Publications - Commercial & property
You're Right, You Have No Right To Know
One of my oldest friends from school days goes by the nickname Byro, which is short for Byron, but not by much. Byro was not the most diligent student. In fact one of his claims to fame is that in our senior year he got what we think was the lowest Tertiary Entrance score in Queensland. Every year at our reunion lunch we toast Byro who proudly proclaims that his score didn’t entitle him to enter any tertiary institution at all.
Byro has a point. It seems silly to me to give something a name when it can actually have the opposite effect to what the name indicates.
The laws concerning access to government information are like that. In Queensland these laws are contained in the Right to Information Act.
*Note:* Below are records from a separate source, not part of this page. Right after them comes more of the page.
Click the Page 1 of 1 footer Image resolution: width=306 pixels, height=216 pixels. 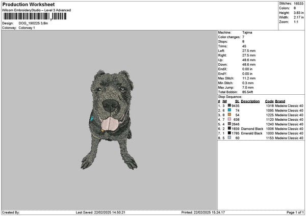[295, 212]
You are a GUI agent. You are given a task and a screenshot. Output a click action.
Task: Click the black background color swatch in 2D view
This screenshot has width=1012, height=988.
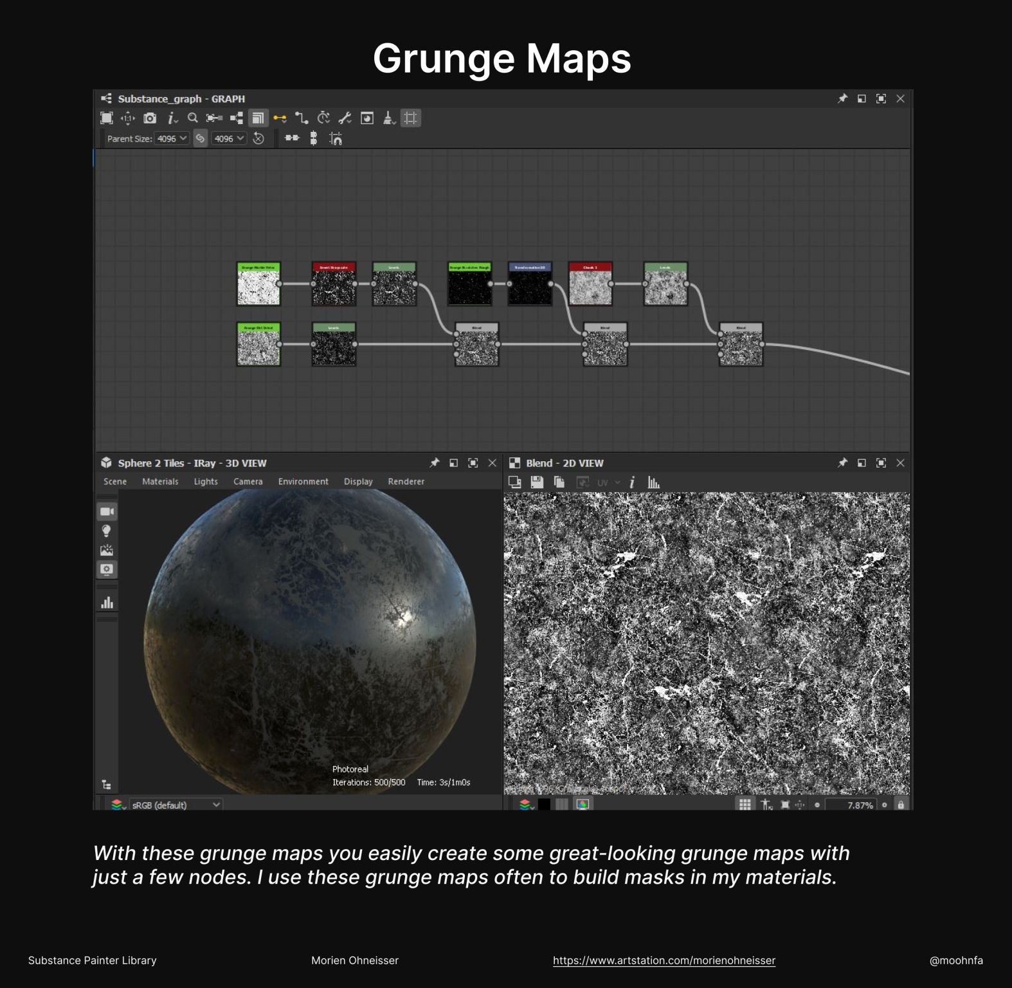pyautogui.click(x=544, y=805)
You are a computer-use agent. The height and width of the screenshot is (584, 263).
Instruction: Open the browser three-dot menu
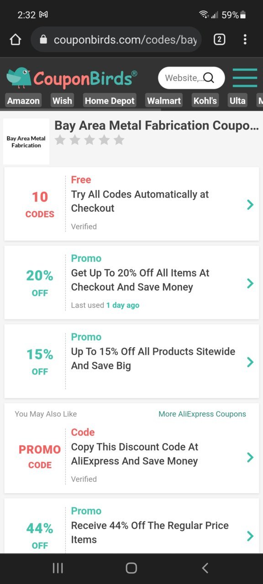[245, 40]

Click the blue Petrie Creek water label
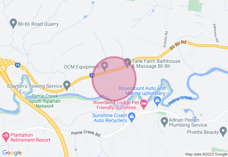click(180, 100)
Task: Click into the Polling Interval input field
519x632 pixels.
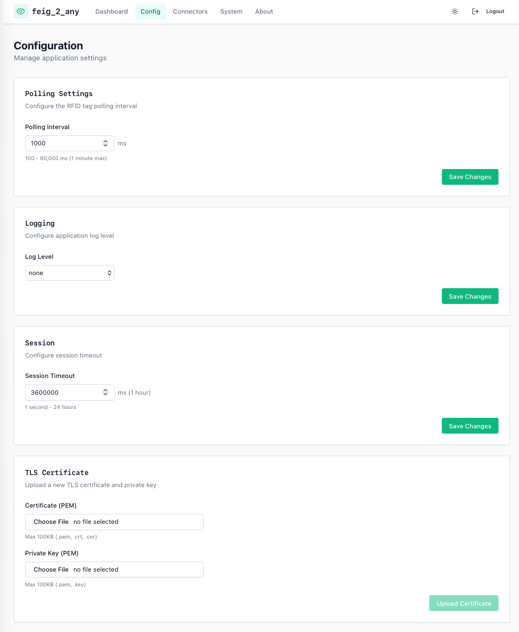Action: (63, 143)
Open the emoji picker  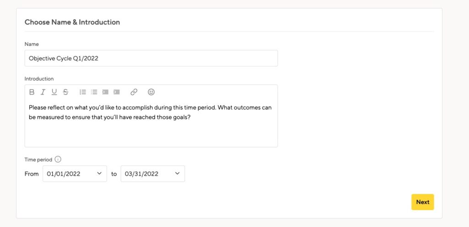(x=151, y=92)
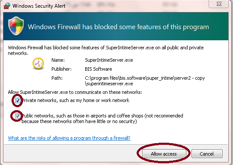Image resolution: width=233 pixels, height=165 pixels.
Task: Click the Private networks label text
Action: 76,100
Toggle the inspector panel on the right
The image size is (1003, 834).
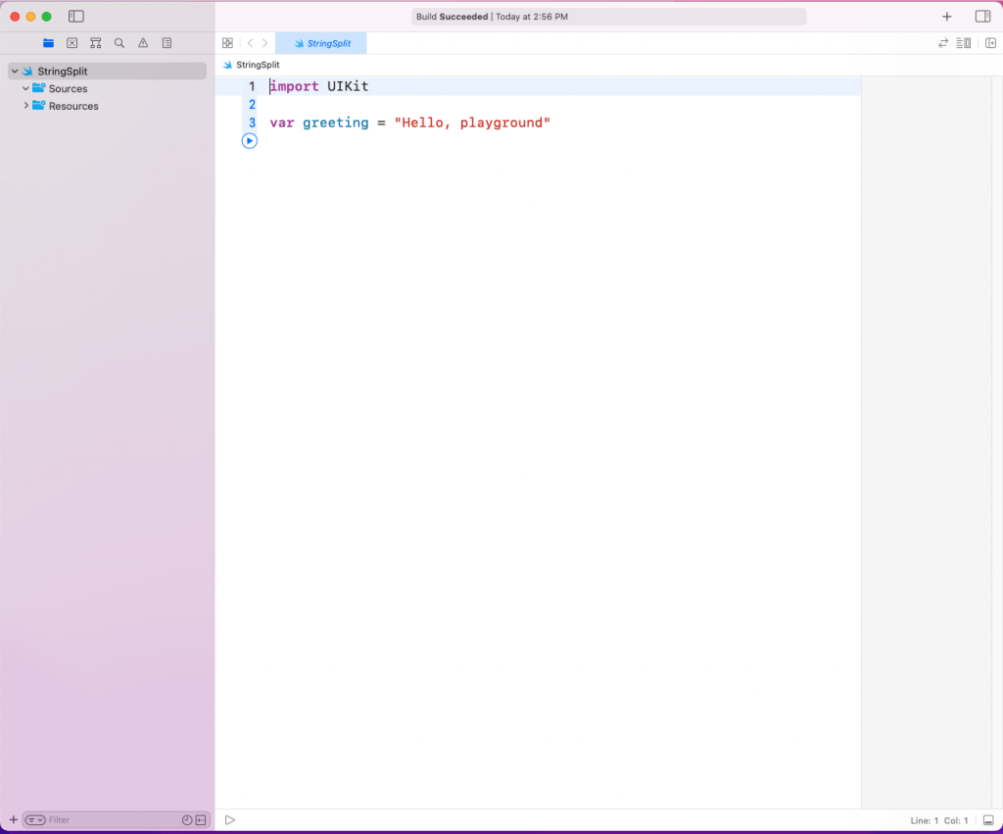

In New South Wales it is the Government Information (Access) Act.
In my experience, governments and government entities hate giving proper disclosure when an application is lodged. In fact I don’t think I have ever seen proper disclosure made.
I had a case once involving a local authority where over 2000 pages of documents were provided to us but about 1200 of them were completely blacked out.
I have seen a government body claim privilege over documents but refuse to say what sort of documents they were claiming the privilege over. This meant my client was not in a position to understand whether or not the privilege claim was valid.
I have also asked for documents on behalf of clients who have been directly harmed by a government decision only to be forced to make an application (which I think is wrong anyway), and then being told that it is not in the “public interest” for the documents to be supplied.
In such cases there are alternatives available such as making an application to the court or appealing the decision but citizens should not be put to additional expenditure when it is the system that is so broken.
I now routinely tell clients not to expect to get anything that might help their cause, whether it exists or not, and also not to expect to get information sufficient to understand whether they should challenge a refusal.
Sadly, the laws that are supposed to be about transparency are in fact being used to deny people access to information, and justice.
To quote Geoff Toovey, there needs to be an investigation.